Given information:
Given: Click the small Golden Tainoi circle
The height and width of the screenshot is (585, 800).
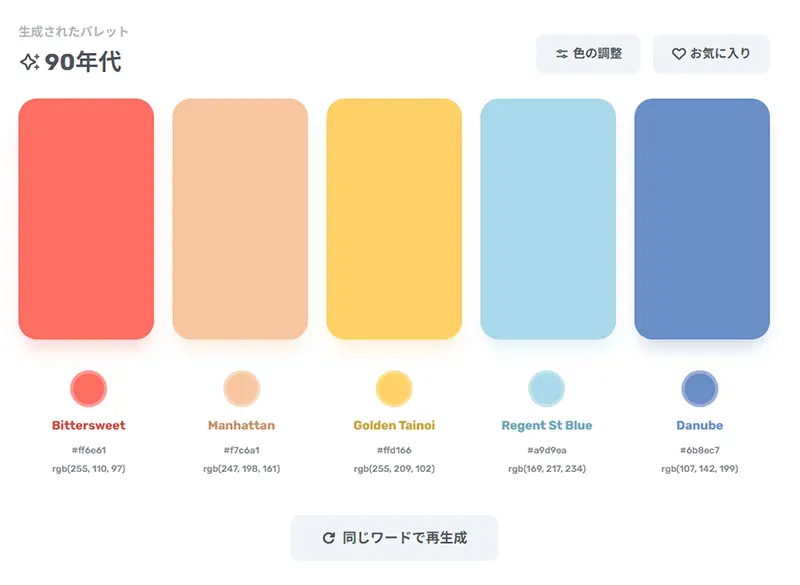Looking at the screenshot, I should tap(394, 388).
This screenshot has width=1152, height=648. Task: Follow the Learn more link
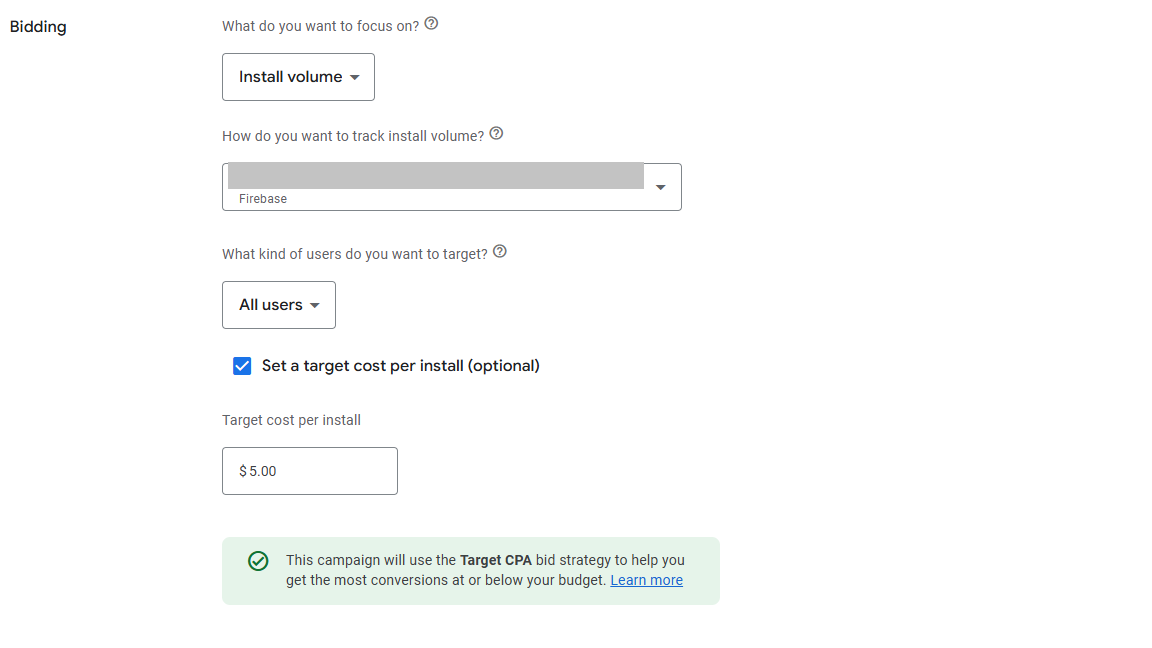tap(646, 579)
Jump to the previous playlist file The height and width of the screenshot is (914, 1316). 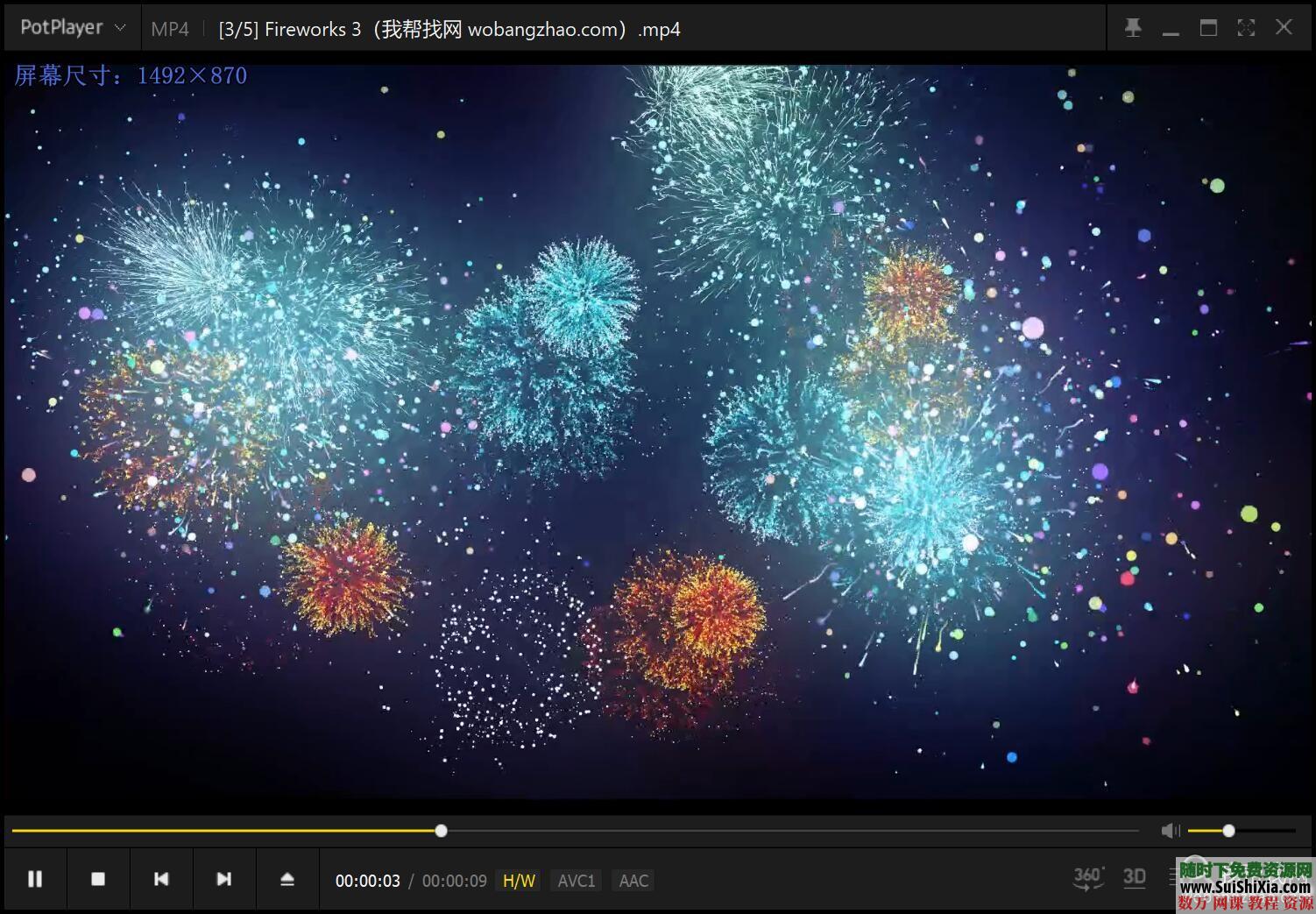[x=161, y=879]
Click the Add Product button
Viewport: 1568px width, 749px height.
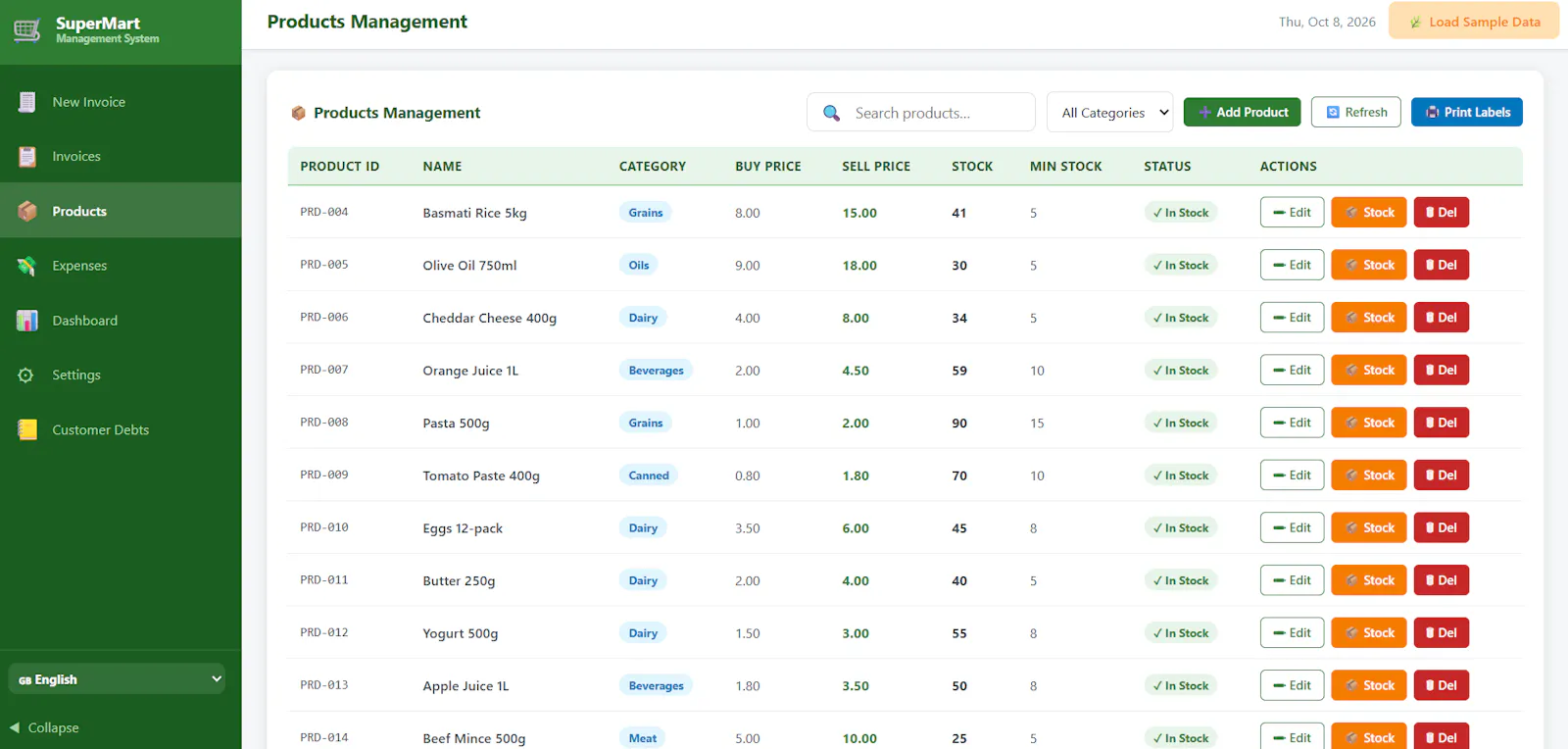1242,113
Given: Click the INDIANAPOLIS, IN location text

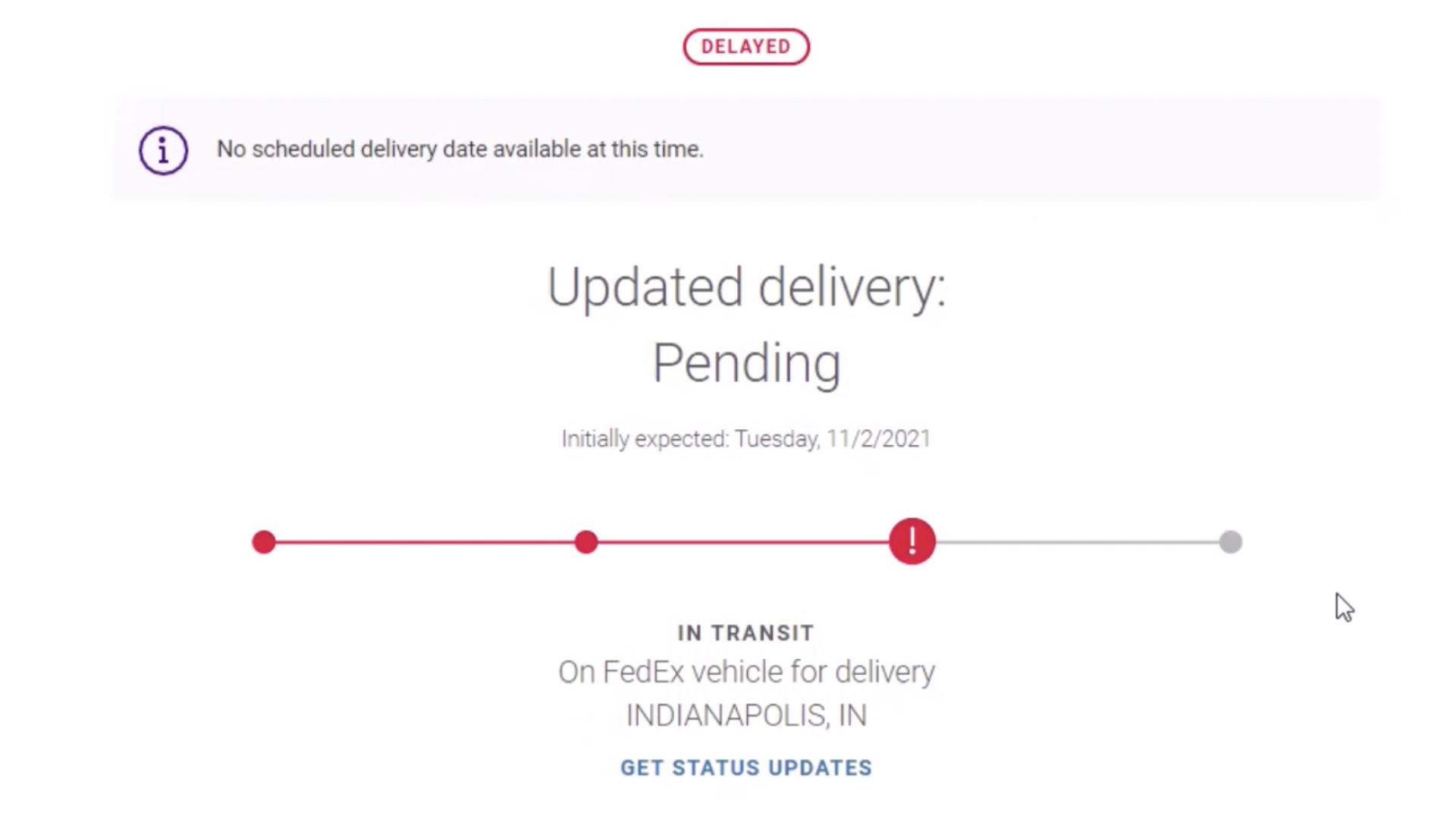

Directions:
An exact copy is needed of every line from the line containing "Viewport: 1568px width, 749px height." to the last line of the records; pictures stay out of it.

Written reply:
Viewport: 1568px width, 749px height.
1242,113
Given: Click the INDIANAPOLIS, IN location text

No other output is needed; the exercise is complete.